** Opening DATA EXTRACT block **

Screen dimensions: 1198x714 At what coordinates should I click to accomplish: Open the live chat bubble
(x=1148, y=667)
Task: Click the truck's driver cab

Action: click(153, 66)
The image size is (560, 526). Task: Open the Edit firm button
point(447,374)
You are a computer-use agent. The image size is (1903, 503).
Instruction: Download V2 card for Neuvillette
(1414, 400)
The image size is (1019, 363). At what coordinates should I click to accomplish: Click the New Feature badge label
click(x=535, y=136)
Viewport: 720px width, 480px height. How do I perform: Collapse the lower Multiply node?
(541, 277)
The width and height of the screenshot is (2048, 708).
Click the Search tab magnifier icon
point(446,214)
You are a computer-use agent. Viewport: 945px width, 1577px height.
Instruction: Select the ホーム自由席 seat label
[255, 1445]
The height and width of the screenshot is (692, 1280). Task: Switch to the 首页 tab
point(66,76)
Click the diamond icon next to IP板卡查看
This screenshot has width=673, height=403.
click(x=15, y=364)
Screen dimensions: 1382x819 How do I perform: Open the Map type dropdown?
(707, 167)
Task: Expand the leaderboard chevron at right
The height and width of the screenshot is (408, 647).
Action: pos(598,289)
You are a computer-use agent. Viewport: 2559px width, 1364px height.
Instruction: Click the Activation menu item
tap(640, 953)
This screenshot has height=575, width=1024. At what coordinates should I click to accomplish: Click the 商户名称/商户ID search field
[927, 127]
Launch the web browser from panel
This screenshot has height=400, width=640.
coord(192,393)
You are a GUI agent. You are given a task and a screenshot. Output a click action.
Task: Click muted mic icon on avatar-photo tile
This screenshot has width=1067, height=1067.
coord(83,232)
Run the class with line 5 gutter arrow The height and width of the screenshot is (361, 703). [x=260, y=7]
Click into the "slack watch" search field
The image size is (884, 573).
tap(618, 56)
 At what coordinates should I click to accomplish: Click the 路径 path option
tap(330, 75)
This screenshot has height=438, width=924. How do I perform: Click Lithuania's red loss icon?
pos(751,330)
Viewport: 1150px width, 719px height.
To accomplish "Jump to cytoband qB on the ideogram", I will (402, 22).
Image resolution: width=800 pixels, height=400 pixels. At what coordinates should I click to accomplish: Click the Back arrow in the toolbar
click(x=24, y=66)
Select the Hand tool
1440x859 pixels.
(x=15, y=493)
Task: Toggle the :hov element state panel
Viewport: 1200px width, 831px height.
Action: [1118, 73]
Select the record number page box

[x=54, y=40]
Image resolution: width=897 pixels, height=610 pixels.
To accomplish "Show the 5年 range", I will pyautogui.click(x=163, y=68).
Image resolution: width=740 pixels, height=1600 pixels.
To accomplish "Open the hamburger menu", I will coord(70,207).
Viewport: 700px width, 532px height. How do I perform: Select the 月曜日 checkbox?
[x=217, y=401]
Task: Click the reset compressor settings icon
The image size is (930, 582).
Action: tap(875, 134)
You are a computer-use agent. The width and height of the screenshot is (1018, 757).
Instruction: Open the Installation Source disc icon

** Closing DATA EXTRACT block **

- **PROBLEM TO SOLVE**
Set the records above down again. Match them exactly.

- **RESULT**
Screen dimensions: 1198x714 At what coordinates should I click to accomplish: Open the live chat bubble
(x=1148, y=667)
Task: Click the truck's driver cab

Action: click(153, 66)
The image size is (560, 526). Task: Open the Edit firm button
point(447,374)
You are a computer-use agent. The image size is (1903, 503).
Instruction: Download V2 card for Neuvillette
(1414, 400)
The image size is (1019, 363). At what coordinates should I click to accomplish: Click the New Feature badge label
click(x=535, y=136)
Viewport: 720px width, 480px height. How do I perform: Collapse the lower Multiply node?
(541, 277)
The width and height of the screenshot is (2048, 708).
Click the Search tab magnifier icon
point(446,214)
You are a computer-use agent. Viewport: 945px width, 1577px height.
Instruction: Select the ホーム自由席 seat label
[255, 1445]
The height and width of the screenshot is (692, 1280). Task: Switch to the 首页 tab
point(66,76)
Click the diamond icon next to IP板卡查看
This screenshot has width=673, height=403.
click(x=15, y=364)
Screen dimensions: 1382x819 How do I perform: Open the Map type dropdown?
(707, 167)
Task: Expand the leaderboard chevron at right
The height and width of the screenshot is (408, 647).
Action: pos(598,289)
You are a computer-use agent. Viewport: 2559px width, 1364px height.
Instruction: Click the Activation menu item
tap(640, 953)
This screenshot has height=575, width=1024. At what coordinates should I click to accomplish: Click the 商户名称/商户ID search field
[927, 127]
Launch the web browser from panel
This screenshot has height=400, width=640.
coord(192,393)
You are a GUI agent. You are given a task and a screenshot. Output a click action.
Task: Click muted mic icon on avatar-photo tile
This screenshot has width=1067, height=1067.
coord(83,232)
Run the class with line 5 gutter arrow The height and width of the screenshot is (361, 703). [x=260, y=7]
Click into the "slack watch" search field
The image size is (884, 573).
tap(618, 56)
 At what coordinates should I click to accomplish: Click the 路径 path option
tap(330, 75)
This screenshot has height=438, width=924. How do I perform: Click Lithuania's red loss icon?
pos(751,330)
Viewport: 1150px width, 719px height.
To accomplish "Jump to cytoband qB on the ideogram", I will (402, 22).
Image resolution: width=800 pixels, height=400 pixels. At what coordinates should I click to accomplish: Click the Back arrow in the toolbar
click(x=24, y=66)
Select the Hand tool
1440x859 pixels.
(x=15, y=493)
Task: Toggle the :hov element state panel
Viewport: 1200px width, 831px height.
Action: [1118, 73]
Select the record number page box

[x=54, y=40]
Image resolution: width=897 pixels, height=610 pixels.
To accomplish "Show the 5年 range", I will pyautogui.click(x=163, y=68).
Image resolution: width=740 pixels, height=1600 pixels.
To accomplish "Open the hamburger menu", I will coord(70,207).
Viewport: 700px width, 532px height. How do I perform: Select the 月曜日 checkbox?
[x=217, y=401]
Task: Click the reset compressor settings icon
The image size is (930, 582).
Action: tap(875, 134)
You are a computer-use agent. The width and height of the screenshot is (1018, 757).
Instruction: Open the Installation Source disc icon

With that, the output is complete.